Solid advice. I’ve yet to try packing cubes but have seen them mentioned lots. I need to set my browser to private, doing it now.
Great, glad you found it helpful! I know, packing cubes really seem unnecessary, but I promise that after the first time you use them you’ll be hooked!
Great post! And packing cubes? Couldn’t go anywhere without them! Except we didn’t pay the $20 odd or whatever they each cost – we use the plastic zippered bags in which sheets and pillowcases are sold. It’s probably even less expensive to buy several sets of budget-priced linens at Winners just for the plastic zippered cases :-).
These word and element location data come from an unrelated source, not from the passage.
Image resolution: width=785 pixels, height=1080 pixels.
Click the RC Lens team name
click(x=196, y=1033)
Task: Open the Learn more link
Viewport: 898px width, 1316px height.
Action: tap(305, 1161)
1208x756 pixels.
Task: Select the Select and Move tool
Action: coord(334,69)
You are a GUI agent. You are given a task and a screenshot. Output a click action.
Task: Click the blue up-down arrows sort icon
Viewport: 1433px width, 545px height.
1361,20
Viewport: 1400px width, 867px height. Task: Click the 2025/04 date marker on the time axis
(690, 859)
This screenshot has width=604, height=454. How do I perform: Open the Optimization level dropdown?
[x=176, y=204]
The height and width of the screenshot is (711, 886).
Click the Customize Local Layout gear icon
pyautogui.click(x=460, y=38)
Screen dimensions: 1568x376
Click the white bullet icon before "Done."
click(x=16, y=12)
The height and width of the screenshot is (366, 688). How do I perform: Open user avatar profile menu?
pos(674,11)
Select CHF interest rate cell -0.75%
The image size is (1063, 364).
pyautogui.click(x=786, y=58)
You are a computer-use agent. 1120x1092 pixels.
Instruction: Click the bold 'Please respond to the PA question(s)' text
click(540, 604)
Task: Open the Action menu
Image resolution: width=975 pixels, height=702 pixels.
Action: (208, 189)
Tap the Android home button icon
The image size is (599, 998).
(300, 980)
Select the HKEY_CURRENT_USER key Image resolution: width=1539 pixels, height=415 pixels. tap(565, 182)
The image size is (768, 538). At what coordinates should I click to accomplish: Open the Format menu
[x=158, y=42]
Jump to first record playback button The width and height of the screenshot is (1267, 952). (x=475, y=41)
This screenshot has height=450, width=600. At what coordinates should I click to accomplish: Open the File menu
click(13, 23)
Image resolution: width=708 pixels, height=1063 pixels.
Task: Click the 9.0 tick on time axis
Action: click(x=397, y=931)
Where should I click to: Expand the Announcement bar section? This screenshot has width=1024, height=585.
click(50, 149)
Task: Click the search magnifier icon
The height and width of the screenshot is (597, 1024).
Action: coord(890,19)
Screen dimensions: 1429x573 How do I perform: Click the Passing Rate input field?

Ah very sneaky! I’ve seen a lot of variations of packing cubes on the market, so I definitely think that as they become more popular they’re getting less expensive. Thanks for sharing!
I just got mine off eBay they were very cheap only 10 pound for a set of 3 and have totally been worth it in my 3 year backpacking trip.
Great advice! Especially the liquor idea… I never thought about that before! I’ve never really been one to drink on the plane but I’ll definitely have to pass that hack on 😉
I know! Seems like an obvious one but something I hadn’t ever actually considered doing on those domestic flights where they never give you anything 🙂
Love this, google maps is clutch
Agreed! Best invention ever!
Good hacks I’ve used many our serfs as we travel around the world.
Awesome! Any I’ve missed that you do?
I like to carry a backpack on the plane for all my “stuff.” So instead of a purse AND a backpack, I just pack my empty purse in my suitcase.
A backpack fits WAY more stuff than a purse, and is definitely easier to carry. Good one!
Some really helpful and little known travel hacks…I love the idea of using Twitter when in trouble…..It really works….I can remember how effective Sachin Tendulkar’s tweet was when one of his luggage was lost…..
It totally does! I mean, depends on the airline, but I’ve found most are usually quite quick to respond.
I recently come across “Nomadic Matt” website, it suggests readers like us to buy the travel hacking book for $30.0, so the book will show us how to save a lot of mone9 on travel. Do you think it is worth to buy the book, or just reading your forum for the same thing.
Hi Joseph. I actually haven’t read his book so I can’t comment on what’s in it versus what you can find online. However, there are definitely lots of fantastic, free online resources such as this website that offer lots of tips and tricks. Thanks for reading!
I’m telling you the packing cubes & dryer sheets make it SO much better! Also use a pillow case as one of the “packing cubes” then use it as a pillowcase again at your overnight destination if you’re uncertain about the cleanliness of your bedlinens… it happens, you know it does!
Such a good idea, Chris! Thanks for sharing.